Summary Eesti Loodus 2012/12


Bats are protected species in Estonia Triinu Tõrv gives a thorough and captivating overview of the species diversity of our bats, their ways of life and protection needs. In Estonia, there are records of 12 bat species, which differ largely based on their habitat requirements and ways of life. Some of the species are local, some of them migrate. However, bats are difficult to study and therefore we still don’t know much about their numerousness or migration habits. The article sheds some light to the facts we do know, and how the species differ from each other. Numerous close-up photographs and a figure help to learn to differentiate between different species.
Estonian Nature enquires Lauri Valdur, a hunter, writes about the joy Bloodless Hunt brings to hunters.
On heritage culture, dedicated to the year of cultural heritage in 2013 Lembitu Tarang, Triin Kusmin and Jürgen Kusmin discuss the signs of past human activities in landscape, and elaborate on the meaning of these signs in current world. Typical objects of cultural heritage include old farmsteads, place names, forest keeper sites, windmills, schoolhouses, manor houses, soviet heritage and new settlements of 1920ies. Several studies and inventories have already been carried out, but a lot more is still to be done.
The first experiences of Estonians with burning stone Erki Tammiksaar and Taavi Pae take a glance at the forgotten moments of oil shale history. Although it was long thought that oil shale was discovered by Estonians and that people know about oil shale a long time, it appears not to be true. Estonians learned about the burning qualities of oil shale while digging drainage ditches – oil shale was brought to the ground, and it caught fire very easily. However, in the beginning of the 20th century the knowledge about oil shale remained very modest among local Estonians. The authors also introduce the first Estonian oil shale researcher, Wilhelm Johanson, who has been left out of the official history of oil shale mining in Estonia.
Apples, juice, cider and calvados Urmas Kokassaar describes the phases of producing calvados in France: first comes juice, then cider, the brandy – calvados. Cider is produced from different varieties of apples, often inedible, and let stand until the alcohol content reaches 4–5%. The content of alcohol in calvados is always 70%, and it is left to age in oak casks.
Interview: Estonian culture is strong Juhan Javoið has interviewed Marju Kõivupuu, a folklorist.
The 75th birthday of the Lipstu heath protected area Tiit Petersoo reminds the story of of a protected alvar area at Raplamaa, and introduces the natural values of the alvar. Although called a heath, it is not actually a heath, but an alvar. It was the first alvar forest to be taken under protection in Estonia. The author looks at the history of naming it a protected area.

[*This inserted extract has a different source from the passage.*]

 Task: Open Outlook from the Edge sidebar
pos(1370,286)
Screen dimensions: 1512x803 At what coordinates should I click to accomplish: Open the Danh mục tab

Estonian stoutest apple trees Hendrik Relve sums up the field work of last summer: most old trees protected as wild apple trees are in fact domestic apple trees gone wild. There are five apple trees listed as protected natural monuments in Estonia, and only one of them, growing at Pilguse, Saaremaa Island, is most probably a wild apple tree. The stoutest apple tree is the Oti apple tree in the village of Oti, Viljandi County. However, there might be some trees that are even stouter that we do not know about.
Deathwatch beetles on apple trees Kaljo Voolma introduces the species of deathwatch beetles that can be met in gardens, and some of these are listed as endangered species in the Red List. There are 5 species of deathwatch beetles which inhabit apple trees in Estonia: three species of genus Scolytus, and two species of genus Xyleborus. A species of the genus Scolytus – Scolytus mali – is an endangered species in Sweden and in Estonia. The species is no threat to young orchards, as it inhabits old orchards.
The secret of the word õunapuu (apple tree) Karl Pajusalu looks into the genesis of words õunapuu and ubin (apple tree), which lead the way back to Kazakhstan, the first home of apple trees. In most European languages, the name apple tree is quite alike and is derived from the name for the fruit – apple. However, it is quite difficult to explain the evolution of the name uibu, the south-estonian language name for apple tree.
Apple tree in the yard Tõnu Ploompuu writes an essay about the importance of an age-old apple tree for himself, the owner as well as for the fauna of the surroundings.